- **Document text**:
-- Begin --

How to increment a NSNumber
NSNumbers are immutable, you have to create a new instance.
// Work with 64 bit to support very large values
myNSNumber = [NSNumber numberWithLongLong:[myNSNumber longLongValue] + 1];
// EDIT: With modern syntax:
myNSNumber = @([myNSNumber longLongValue] + 1);
Update: FYI, I personally like BoltClock's and DarkDusts's one-line answers better. They're more concise, and don't require additional variables.
In order to increment an NSNumber
, you're going to have to get its value, increment that, and store it in a new NSNumber
.
For instance, for an NSNumber
holding an integer:
NSNumber *number = [NSNumber numberWithInt:...];
int value = [number intValue];
number = [NSNumber numberWithInt:value + 1];
Or for an NSNumber
holding a floating-point number:
NSNumber *number = [NSNumber numberWithDouble:...];
double value = [number doubleValue];
number = [NSNumber numberWithDouble:value + 1.0];
For anyone who is using the latest version of Xcode (writing this as of 4.4.1, SDK 5.1), with the use of object literals, you can clean the code up even a little bit more...
NSNumber *x = @(1);
x = @([x intValue] + 1);
// x = 2
Still kind of a pain to deal with the boxing and unboxing everything to do simple operations, but it's getting better, or at least shorter.
NSNumber
objects are immutable; the best you can do is to grab the primitive value, increment it then wrap the result in its own NSNumber
object:
NSNumber *bNumber = [NSNumber numberWithInt:[aNumber intValue] + 1];

-- End --

- **Supplied material**:

-- Begin --

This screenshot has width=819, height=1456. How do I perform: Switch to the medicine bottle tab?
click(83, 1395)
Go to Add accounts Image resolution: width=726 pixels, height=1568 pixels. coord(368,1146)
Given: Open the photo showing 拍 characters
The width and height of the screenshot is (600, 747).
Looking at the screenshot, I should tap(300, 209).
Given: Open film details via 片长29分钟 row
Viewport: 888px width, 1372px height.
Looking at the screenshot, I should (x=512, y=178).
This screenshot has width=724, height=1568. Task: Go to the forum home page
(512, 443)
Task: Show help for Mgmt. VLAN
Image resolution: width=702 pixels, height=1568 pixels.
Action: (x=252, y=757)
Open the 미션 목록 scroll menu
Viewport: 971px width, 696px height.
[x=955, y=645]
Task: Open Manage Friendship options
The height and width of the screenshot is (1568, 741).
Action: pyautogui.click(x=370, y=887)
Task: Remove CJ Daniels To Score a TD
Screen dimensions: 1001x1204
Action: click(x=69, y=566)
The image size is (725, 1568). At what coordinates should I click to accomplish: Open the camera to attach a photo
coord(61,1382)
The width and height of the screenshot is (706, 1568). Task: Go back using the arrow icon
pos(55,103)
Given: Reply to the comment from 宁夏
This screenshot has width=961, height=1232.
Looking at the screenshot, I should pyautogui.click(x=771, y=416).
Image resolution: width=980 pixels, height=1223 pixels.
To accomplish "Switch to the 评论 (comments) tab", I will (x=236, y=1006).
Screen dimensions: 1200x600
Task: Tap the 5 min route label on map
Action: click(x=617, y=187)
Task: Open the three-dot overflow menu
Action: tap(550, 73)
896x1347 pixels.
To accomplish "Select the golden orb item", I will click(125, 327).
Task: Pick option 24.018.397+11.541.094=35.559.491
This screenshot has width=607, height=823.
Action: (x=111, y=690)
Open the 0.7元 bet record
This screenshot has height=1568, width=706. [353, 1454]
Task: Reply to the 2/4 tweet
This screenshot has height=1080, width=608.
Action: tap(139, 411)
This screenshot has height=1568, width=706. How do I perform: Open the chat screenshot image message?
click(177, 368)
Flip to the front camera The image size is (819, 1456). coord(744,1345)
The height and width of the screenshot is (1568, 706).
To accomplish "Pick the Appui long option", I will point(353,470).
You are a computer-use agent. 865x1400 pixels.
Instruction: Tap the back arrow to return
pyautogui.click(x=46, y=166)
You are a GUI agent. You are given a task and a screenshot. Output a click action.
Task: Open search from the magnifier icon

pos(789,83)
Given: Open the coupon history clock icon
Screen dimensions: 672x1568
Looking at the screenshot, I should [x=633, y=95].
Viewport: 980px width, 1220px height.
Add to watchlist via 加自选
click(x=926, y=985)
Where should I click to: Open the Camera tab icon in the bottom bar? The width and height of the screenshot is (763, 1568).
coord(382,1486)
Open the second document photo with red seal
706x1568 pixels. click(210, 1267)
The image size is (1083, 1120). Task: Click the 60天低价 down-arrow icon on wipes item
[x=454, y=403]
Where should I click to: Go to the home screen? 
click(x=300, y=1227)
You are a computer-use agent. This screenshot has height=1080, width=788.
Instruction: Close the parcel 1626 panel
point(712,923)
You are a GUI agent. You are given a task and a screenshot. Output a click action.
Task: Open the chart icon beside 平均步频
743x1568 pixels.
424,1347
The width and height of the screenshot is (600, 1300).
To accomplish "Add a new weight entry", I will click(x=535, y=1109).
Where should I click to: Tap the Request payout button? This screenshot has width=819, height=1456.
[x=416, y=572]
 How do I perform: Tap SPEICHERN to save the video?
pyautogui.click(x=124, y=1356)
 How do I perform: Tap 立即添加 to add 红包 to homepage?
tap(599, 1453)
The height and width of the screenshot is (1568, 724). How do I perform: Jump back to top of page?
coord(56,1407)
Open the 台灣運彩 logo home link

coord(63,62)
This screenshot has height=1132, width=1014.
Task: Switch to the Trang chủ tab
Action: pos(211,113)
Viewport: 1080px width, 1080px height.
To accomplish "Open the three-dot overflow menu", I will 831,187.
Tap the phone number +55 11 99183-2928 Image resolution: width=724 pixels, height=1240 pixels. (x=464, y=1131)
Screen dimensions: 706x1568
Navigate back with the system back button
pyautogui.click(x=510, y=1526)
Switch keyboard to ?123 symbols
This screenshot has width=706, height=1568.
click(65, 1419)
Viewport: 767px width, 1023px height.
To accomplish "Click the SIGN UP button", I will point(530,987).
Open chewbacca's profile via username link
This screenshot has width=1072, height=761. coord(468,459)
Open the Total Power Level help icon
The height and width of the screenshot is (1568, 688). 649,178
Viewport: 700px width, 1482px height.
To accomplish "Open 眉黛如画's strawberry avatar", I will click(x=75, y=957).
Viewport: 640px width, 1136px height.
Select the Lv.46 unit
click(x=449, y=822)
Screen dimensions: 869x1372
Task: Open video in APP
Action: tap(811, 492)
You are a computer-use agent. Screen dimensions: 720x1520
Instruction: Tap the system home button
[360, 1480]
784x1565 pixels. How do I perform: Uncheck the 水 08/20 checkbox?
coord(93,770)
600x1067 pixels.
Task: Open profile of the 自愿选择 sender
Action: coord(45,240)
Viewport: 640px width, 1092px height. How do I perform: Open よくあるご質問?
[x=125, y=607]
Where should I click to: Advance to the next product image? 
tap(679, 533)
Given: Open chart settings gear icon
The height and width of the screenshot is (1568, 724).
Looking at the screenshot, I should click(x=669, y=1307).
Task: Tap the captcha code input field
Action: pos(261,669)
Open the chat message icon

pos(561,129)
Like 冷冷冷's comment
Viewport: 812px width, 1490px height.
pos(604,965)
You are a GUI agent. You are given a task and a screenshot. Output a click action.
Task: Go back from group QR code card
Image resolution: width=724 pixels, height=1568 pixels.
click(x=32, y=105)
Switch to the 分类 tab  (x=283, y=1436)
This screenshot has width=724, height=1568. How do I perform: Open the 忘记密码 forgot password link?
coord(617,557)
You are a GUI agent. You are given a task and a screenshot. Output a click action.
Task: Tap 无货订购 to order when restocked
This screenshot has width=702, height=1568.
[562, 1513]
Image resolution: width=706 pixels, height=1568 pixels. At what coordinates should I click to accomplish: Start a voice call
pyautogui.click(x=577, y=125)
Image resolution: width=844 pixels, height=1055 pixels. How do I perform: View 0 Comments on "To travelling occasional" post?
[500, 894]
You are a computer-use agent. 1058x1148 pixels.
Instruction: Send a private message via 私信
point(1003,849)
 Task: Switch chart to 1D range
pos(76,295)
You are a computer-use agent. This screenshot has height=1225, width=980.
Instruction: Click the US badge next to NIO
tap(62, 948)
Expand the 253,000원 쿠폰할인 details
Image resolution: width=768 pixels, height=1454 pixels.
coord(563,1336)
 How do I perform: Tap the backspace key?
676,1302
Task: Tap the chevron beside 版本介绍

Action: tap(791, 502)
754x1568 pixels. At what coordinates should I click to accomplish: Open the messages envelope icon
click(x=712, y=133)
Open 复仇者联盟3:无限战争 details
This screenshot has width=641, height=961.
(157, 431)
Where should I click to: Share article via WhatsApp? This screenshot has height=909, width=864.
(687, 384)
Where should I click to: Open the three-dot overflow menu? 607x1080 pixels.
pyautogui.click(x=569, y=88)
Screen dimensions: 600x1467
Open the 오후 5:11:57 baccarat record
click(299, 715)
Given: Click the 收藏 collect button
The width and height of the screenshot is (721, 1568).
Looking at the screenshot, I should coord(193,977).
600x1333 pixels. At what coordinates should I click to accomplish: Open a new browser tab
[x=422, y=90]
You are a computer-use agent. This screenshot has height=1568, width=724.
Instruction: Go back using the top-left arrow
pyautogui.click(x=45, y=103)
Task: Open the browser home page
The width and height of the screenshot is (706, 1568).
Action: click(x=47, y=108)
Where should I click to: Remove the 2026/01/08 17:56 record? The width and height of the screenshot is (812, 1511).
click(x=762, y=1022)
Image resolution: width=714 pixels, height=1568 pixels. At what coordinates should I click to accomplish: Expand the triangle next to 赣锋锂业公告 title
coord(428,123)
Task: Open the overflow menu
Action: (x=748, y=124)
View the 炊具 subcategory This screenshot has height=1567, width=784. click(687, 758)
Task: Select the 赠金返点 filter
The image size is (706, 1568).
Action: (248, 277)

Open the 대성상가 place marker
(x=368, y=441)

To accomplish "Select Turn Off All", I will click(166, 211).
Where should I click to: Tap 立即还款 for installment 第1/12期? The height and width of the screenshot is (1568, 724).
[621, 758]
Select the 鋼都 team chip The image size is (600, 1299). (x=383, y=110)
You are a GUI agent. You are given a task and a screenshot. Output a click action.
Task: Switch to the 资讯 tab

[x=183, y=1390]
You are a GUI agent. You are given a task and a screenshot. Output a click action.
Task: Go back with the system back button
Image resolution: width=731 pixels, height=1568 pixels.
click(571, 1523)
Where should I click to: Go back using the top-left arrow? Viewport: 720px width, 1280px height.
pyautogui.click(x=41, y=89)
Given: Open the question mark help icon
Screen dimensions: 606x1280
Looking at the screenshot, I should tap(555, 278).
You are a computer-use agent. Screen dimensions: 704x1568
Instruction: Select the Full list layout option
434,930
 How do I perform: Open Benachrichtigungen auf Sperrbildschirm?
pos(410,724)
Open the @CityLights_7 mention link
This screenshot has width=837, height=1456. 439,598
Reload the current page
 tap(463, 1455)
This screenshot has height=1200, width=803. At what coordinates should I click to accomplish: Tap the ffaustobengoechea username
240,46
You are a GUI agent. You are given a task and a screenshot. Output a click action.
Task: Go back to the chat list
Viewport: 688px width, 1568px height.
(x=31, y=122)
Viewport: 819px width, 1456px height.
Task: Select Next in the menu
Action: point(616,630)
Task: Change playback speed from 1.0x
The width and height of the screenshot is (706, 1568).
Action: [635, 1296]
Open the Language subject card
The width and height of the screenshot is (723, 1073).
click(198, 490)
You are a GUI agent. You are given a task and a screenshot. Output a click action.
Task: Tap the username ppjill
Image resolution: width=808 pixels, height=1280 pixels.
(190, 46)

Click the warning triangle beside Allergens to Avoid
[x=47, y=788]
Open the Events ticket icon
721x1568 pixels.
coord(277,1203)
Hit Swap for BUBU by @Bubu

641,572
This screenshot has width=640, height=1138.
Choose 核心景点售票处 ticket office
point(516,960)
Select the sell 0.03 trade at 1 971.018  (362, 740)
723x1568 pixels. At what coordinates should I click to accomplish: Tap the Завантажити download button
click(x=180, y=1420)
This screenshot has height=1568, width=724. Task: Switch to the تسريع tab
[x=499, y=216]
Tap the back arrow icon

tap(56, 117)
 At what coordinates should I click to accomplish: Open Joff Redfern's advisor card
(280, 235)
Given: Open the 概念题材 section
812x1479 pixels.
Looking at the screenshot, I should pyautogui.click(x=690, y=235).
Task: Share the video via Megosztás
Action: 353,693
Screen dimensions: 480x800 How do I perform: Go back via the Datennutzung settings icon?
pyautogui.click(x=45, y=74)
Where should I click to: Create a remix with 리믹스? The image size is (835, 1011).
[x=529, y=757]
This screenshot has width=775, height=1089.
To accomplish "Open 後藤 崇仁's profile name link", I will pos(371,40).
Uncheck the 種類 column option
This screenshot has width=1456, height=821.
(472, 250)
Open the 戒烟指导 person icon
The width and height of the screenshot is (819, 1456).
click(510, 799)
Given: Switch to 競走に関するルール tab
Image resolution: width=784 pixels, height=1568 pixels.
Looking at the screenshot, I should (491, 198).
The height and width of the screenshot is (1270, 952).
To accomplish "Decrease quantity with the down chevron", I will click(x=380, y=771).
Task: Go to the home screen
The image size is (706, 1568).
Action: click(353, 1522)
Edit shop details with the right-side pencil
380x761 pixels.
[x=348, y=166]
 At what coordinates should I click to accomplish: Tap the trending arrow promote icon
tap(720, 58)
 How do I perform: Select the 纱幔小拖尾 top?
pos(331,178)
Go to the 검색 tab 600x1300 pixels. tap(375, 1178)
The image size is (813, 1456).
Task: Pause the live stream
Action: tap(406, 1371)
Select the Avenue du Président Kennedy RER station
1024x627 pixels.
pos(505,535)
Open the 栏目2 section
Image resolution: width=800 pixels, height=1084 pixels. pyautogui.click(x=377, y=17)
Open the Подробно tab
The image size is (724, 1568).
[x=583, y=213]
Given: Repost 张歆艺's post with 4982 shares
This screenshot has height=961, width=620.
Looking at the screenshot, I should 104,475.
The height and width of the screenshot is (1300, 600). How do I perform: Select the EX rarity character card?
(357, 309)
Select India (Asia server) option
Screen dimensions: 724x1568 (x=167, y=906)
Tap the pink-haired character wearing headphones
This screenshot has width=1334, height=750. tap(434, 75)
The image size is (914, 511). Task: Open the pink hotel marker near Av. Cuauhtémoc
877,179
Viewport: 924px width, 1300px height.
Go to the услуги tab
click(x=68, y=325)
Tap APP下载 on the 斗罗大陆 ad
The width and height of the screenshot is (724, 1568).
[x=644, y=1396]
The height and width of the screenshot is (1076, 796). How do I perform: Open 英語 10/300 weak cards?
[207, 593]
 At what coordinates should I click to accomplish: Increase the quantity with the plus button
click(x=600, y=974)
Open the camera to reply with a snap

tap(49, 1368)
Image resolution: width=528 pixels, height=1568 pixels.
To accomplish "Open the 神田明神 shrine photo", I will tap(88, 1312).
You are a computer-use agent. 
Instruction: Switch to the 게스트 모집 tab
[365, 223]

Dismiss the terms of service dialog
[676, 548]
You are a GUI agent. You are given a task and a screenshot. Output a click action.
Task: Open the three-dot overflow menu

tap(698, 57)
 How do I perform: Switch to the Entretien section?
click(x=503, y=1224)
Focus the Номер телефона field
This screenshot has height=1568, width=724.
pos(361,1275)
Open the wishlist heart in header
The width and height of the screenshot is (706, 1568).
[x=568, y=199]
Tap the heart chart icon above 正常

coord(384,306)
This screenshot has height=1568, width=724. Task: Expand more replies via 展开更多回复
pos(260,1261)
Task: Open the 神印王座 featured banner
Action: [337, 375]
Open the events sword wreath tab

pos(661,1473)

-- End --

- **Short task A**: List each distinct NSNumber class method beginning with "numberWith" that appears in the code of the thread on incrementing an NSNumber.
- **Short task B**: Print the records from their first line through the line containing "[x=955, y=645]", reproducing every line unchanged.

- **Written answer A**:
numberWithLongLong:
numberWithInt:
numberWithDouble:

- **Written answer B**:
This screenshot has width=819, height=1456. How do I perform: Switch to the medicine bottle tab?
click(83, 1395)
Go to Add accounts Image resolution: width=726 pixels, height=1568 pixels. coord(368,1146)
Given: Open the photo showing 拍 characters
The width and height of the screenshot is (600, 747).
Looking at the screenshot, I should tap(300, 209).
Given: Open film details via 片长29分钟 row
Viewport: 888px width, 1372px height.
Looking at the screenshot, I should (x=512, y=178).
This screenshot has width=724, height=1568. Task: Go to the forum home page
(512, 443)
Task: Show help for Mgmt. VLAN
Image resolution: width=702 pixels, height=1568 pixels.
Action: (x=252, y=757)
Open the 미션 목록 scroll menu
Viewport: 971px width, 696px height.
[x=955, y=645]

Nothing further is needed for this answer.